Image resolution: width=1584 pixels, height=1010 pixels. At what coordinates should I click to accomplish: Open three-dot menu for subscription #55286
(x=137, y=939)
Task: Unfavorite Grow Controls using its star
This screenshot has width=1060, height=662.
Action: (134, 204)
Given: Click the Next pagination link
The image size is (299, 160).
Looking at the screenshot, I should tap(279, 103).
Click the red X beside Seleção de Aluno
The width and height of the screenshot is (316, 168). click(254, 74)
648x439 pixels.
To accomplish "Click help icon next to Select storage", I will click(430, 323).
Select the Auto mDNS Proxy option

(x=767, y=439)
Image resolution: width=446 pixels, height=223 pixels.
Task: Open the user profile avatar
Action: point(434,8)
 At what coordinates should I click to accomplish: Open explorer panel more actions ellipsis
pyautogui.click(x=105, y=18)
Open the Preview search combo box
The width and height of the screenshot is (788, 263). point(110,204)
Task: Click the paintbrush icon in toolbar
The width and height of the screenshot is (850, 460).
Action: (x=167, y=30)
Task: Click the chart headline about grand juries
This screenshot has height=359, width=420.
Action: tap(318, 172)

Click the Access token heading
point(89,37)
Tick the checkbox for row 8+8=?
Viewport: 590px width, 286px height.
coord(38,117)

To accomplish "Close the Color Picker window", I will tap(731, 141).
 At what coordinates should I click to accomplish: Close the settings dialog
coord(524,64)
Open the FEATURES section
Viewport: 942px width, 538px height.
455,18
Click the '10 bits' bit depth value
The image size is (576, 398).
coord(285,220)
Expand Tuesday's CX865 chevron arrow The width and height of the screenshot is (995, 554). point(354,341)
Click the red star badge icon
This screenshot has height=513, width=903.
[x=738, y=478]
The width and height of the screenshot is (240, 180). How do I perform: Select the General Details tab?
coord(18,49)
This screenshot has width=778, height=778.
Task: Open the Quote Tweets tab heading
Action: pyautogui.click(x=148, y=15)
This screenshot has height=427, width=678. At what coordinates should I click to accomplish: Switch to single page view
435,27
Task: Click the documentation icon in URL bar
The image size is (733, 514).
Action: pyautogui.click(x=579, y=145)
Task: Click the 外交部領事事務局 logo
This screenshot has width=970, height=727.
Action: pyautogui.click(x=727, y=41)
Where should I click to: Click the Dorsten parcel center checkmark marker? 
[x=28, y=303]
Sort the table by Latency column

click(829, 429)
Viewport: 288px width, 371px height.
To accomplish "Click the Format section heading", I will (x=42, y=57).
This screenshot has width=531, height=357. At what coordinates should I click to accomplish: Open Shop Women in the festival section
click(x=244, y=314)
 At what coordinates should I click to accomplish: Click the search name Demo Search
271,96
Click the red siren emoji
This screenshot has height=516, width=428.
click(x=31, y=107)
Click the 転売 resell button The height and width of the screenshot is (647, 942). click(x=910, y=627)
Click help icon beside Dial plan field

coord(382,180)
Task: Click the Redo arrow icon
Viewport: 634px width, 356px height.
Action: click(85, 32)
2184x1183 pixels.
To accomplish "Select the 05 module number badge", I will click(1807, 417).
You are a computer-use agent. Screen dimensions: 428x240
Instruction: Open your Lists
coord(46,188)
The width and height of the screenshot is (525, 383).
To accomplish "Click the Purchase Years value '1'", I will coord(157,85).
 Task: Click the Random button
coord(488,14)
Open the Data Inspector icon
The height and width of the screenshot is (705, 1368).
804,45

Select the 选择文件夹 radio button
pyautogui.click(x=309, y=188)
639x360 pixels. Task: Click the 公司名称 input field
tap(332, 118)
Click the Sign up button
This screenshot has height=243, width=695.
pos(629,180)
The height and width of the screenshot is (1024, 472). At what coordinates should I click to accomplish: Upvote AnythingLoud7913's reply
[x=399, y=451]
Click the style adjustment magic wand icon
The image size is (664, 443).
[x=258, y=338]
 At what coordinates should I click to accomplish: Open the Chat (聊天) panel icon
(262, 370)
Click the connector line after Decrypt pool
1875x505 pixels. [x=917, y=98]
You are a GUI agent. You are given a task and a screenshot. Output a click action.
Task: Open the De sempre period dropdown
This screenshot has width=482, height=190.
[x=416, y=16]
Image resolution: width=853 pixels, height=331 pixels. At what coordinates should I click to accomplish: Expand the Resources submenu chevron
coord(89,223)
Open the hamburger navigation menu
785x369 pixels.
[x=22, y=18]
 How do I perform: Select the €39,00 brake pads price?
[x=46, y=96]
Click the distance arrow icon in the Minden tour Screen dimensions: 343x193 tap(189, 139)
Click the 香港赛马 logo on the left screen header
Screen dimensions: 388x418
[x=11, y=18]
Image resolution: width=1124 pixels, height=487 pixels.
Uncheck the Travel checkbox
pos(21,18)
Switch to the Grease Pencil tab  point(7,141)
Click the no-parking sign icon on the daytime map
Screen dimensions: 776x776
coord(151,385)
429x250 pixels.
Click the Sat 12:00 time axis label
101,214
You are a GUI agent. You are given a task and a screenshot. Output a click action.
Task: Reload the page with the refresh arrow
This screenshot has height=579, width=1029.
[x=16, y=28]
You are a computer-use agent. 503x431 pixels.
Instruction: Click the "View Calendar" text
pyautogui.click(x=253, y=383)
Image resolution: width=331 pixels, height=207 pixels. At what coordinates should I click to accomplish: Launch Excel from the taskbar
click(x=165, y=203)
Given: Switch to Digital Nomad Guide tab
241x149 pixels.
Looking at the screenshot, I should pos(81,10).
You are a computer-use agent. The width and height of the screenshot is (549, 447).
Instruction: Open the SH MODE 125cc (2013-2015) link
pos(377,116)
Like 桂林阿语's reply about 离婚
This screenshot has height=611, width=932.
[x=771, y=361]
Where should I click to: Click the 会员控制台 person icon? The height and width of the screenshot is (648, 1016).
◇ ◇ ◇
_Task brief_
Within the entries above, find the string "arrow" and return each line that holds it.

_Worked solution_
Expand Tuesday's CX865 chevron arrow The width and height of the screenshot is (995, 554). point(354,341)
Task: Click the Redo arrow icon
Click the distance arrow icon in the Minden tour Screen dimensions: 343x193 tap(189, 139)
Task: Reload the page with the refresh arrow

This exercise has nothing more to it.